(Contém alguma linguagem "inapropriada")
Há-as de duas categorias. As solteironas inadiáveis. E as divorciadas em lamentável carpideira pública da desgraça que as abraçou. Pulam, em saltinhos histéricos, cheias de energia. As primeiras, como se vagueassem numa eterna juventude que promete o até agora inalcançável. As segundas, farejando qualquer possibilidade de retomarem o que deixaram de ter porque os antigos consortes decidiram debicar noutro galinheiro.
Não param quietas. Desmultiplicam-se em actividades, o sono adiado para os dias em que, por fim, o sossego de espírito e a acalmia dos prazeres tiverem ancoradouro (se esse dia não for uma miragem). Aquilo é um covil onde as hormonas ardem, numa incandescência que se nota à vista desarmada. Quando era mais jovem (mais jovem do que o sou hoje, bem entendido) e tinha paciência para ocasionalmente meter um pé na vida nocturna, havia um sítio da preferência dos meus amigos onde todas as valquírias marcavam encontro: o "Buffalo's", em Matosinhos.

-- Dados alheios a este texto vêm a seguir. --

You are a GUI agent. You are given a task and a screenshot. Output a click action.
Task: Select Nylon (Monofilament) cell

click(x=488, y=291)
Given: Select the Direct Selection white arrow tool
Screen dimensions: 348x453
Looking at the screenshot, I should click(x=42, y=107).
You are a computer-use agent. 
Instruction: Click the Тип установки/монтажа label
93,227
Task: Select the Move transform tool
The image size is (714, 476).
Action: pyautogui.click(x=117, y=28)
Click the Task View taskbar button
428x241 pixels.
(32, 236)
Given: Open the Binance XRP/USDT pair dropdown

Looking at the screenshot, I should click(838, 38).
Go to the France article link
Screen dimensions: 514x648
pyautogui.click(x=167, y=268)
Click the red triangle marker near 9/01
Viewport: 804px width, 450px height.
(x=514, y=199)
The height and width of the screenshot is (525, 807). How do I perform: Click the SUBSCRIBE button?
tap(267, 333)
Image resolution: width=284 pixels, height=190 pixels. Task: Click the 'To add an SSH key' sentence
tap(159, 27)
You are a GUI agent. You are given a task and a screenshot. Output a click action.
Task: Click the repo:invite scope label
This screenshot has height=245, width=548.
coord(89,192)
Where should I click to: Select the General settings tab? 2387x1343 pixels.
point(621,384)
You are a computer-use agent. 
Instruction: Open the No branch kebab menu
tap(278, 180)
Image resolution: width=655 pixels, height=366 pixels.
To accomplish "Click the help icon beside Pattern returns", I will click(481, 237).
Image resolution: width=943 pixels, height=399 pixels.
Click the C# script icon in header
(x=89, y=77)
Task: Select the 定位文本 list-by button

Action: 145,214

Era impossível estar sossegado. Ir sozinho ao bar era uma aventura. Enquanto esperava pela bebida, não demorava um minuto, um minuto sequer, e aparecia uma trintona ou umas quarenta invariavelmente voluptuosas – e, por vezes, até acontecia aparecer uma de cada lado. À espera que metesse conversa, que elas podem estar esfaimadas mas nisto mantêm-se arreigadas aos costumes de antanho: são os varões que metem conversa. Na esperança, sobretudo delas, que mais tarde se meta outra coisa. Não sei se seria do meu bom aspecto (momento José Mourinho), mas estar momentaneamente desacompanhado na ida ao bar garantia célere companhia de uma qualquer valquíria sequiosa dos meus potencialmente excelentes serviços. Apercebi-me então do efeito revertido do que sentem as donzelas quando são comidas com os olhos pela homenzarrada por que passam: carne para canhão. E se muitas eram autênticos canhões!
As incursões junto do bar eram um exercício curioso, a tal ponto que comecei a fazer apostas com os amigos que me acompanhavam. À custa destas apostas ganhei algumas bebidas de graça (e mais não posso dizer). E eu, que não sou paneleiro – bem pelo contrário – era assaltado por sensações paradoxais. Se aquilo fazia bem ao ego, por outro lado notava a intimidação pelo assédio sempre silencioso das valquírias que se acercavam. Foi então que descobri, tardiamente, uma ingenuidade que não é destes tempos.
Deixei de ser visita da vida nocturna. Perdi o rasto à militância das valquírias com hormonas aos saltos (para não dizer outra coisa). Às vezes, dou de caras com tias prometidas ao celibato e outras que, carpindo mágoas de divórcios mal digeridos, acreditam que o tempo recuou e que retomaram uma pós-adolescência perdida nas ilusões do matrimónio com o que julgavam ser o seu príncipe perfeito (entretanto alcandorado ao estatuto de fariseu da pior espécie). As circunstâncias influenciam os momentos: já não as vejo trajando vestidos justos, na ostensiva saliência das carnes pouco cuidadas, daqueles vestidos que oferecem regaço a amplos decotes que sugeriam à masculina caça onde podiam mergulhar a sua libido. À luz do dia, paramentos mais discretos. Mas cheira, na mesma e à distância, a hormonas aos saltos. Irrequietas, parecem pular em cima de uma inesgotável bola de energia. A espécie mais notória é a das valquírias extrovertidas, as que multiplicam amizades no exacto minuto em que conhecem um estranho por quem imediatamente se encantam. Vão daqui para ali, sempre desejosas de conhecer mais e mais gente. A lei das probabilidades estatísticas explica o aumento das possibilidades de sucesso quando se amplia a amostra (de conhecimentos).
Todavia, esta lei matemática defronta-se com um obstáculo, dir-se-ia, um insondável imponderável: quanto mais perseveram, e quanto mais as hormonas aquecem junto ao ponto de fervura, menos lhes acontece aquilo que tanto desejam. É como se funcionasse uma lei repulsiva: de tanto ostentarem a lascívia impraticável, mais afastam os potenciais caçados. Um azar tremendo. Que deixa as desgraçadas das hormonas a pular, e muito, mas entregues à sua solidão.